Powerline Trail, Anchorage, AlaskaPowerline Trail runs from the Glen Alps parking lot to Indian on Turnagain arm. The Glen Alps parking area, a twenty minute drive from midtown, is a very popular spot for locals and tourists. On a sunny day the parking lot will be jammed with over two hundred cars.

One of the most popular trails goes straight up the valley. It parallels the electrical transmission towers that run over the pass and is more like a busy gravel road than a trail. Mountain bikers, hikers, joggers, and skiers stream by in yellow and purple running shorts with dogs and kids, but only a glance up the unassailable mountain slopes or down the unimpeded length of the valley slips you through the veil of civilization and you stand on the threshold of a wilderness. Your mind sweeps aside the mists of time and sees a land that knew only stone, wood and water before metal towers and cable could be strung across it. To a time when the ice lay thick on the northern slopes and small bands of hunters, four-footed or two, searched out their prey in the twilight hours. Or, from one of the nearby peaks, look down into a valley that two hundred centuries ago knew no man or animal at all but was buried under 1000 meters of ice.

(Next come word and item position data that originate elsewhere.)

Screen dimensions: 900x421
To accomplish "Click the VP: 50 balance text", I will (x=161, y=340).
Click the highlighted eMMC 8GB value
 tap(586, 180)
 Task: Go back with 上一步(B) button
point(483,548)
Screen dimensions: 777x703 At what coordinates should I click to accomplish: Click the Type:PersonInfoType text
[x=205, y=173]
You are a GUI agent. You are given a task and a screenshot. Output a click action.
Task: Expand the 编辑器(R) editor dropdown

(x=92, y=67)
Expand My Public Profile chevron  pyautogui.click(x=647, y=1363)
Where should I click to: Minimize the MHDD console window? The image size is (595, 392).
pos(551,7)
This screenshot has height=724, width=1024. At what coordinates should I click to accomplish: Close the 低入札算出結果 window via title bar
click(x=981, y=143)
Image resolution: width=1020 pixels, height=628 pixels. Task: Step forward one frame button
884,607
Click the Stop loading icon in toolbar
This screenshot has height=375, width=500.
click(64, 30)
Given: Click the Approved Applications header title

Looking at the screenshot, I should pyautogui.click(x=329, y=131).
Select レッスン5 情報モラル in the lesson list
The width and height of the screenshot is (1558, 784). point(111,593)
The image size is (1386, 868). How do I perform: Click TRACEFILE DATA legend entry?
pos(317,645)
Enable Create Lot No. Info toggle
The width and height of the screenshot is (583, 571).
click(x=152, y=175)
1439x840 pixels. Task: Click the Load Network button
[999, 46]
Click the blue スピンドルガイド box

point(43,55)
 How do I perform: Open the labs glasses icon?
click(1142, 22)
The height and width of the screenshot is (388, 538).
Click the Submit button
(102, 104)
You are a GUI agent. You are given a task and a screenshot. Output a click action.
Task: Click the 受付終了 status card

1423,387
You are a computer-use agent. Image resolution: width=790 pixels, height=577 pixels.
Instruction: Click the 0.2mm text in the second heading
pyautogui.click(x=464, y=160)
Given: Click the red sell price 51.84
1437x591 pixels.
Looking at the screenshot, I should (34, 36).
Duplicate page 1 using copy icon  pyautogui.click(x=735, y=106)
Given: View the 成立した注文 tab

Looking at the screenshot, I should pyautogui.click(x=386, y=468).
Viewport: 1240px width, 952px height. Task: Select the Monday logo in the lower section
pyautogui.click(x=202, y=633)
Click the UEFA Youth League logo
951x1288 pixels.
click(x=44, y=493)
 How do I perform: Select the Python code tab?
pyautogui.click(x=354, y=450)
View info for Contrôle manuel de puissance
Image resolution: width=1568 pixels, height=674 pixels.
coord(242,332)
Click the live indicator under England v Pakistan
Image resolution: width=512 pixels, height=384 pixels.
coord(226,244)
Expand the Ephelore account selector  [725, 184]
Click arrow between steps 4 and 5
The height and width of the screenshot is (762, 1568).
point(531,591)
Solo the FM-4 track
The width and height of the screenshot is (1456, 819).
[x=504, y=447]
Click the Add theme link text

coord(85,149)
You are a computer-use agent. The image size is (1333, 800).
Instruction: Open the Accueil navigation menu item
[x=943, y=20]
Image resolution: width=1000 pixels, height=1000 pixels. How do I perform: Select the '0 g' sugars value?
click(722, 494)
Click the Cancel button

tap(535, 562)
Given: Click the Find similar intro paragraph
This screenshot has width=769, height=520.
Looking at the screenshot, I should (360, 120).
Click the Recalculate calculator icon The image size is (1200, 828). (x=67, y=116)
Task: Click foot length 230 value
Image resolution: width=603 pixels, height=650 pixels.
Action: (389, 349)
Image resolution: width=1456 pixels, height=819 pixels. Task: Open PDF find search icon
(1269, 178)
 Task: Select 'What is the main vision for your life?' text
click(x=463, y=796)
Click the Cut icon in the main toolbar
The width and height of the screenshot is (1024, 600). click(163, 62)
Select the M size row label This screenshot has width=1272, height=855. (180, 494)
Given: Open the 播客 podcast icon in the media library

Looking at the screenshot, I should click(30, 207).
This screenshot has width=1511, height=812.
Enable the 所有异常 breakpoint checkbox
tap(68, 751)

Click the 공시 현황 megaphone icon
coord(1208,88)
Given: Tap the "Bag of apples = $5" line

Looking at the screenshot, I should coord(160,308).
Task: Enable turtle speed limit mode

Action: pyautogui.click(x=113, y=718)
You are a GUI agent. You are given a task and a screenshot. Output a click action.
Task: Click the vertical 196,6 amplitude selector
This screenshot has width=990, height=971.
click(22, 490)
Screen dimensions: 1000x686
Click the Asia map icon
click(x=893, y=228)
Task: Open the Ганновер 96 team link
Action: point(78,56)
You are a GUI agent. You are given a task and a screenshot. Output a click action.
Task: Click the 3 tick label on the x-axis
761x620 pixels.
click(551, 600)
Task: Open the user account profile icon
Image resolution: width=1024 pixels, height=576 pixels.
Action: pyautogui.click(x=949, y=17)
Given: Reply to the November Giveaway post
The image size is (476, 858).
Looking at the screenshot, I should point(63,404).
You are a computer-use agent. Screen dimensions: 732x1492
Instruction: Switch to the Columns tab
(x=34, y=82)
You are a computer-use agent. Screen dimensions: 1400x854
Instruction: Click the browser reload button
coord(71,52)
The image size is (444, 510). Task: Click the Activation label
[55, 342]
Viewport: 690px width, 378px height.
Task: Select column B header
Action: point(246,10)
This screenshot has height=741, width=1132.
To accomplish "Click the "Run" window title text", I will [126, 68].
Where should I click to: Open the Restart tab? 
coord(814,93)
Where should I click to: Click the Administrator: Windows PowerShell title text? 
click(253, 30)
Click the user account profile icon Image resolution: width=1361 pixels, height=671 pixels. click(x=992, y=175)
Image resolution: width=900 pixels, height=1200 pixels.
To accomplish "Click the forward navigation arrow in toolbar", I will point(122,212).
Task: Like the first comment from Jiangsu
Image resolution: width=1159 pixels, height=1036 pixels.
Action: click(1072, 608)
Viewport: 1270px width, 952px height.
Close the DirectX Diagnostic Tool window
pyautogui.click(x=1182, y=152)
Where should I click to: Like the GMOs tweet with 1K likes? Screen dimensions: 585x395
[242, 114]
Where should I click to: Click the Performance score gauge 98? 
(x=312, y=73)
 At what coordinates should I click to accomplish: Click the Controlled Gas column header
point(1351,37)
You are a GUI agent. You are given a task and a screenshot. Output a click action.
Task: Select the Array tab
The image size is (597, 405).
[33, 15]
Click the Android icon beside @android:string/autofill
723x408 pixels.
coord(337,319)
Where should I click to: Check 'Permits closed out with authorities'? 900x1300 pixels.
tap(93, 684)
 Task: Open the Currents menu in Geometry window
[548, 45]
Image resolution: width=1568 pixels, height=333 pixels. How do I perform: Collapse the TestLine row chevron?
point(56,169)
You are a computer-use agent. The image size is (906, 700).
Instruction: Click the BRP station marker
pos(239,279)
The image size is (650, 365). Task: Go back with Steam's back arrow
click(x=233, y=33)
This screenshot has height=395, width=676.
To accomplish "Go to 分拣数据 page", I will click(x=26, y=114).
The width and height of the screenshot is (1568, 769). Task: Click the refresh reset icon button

The great breadth of this glacial valley easily conceals the trail that traverses it, the transmission towers, and even the tumbling rocky creek that races across its floor. Look to the lower left foreground of the photo and you will see the trail itself behind the Mountain Hemlock. The more ambitious hikers will turn to the left a little before this point and will cross the foot bridge that spans the South Fork of Campbell Creek and climb the steep slope to Little O'Malley Peak. From there the trail heads across expanses of arctic-alpine tundra cushioned with heather, and lichens, and continues toward the Williwaw Lakes.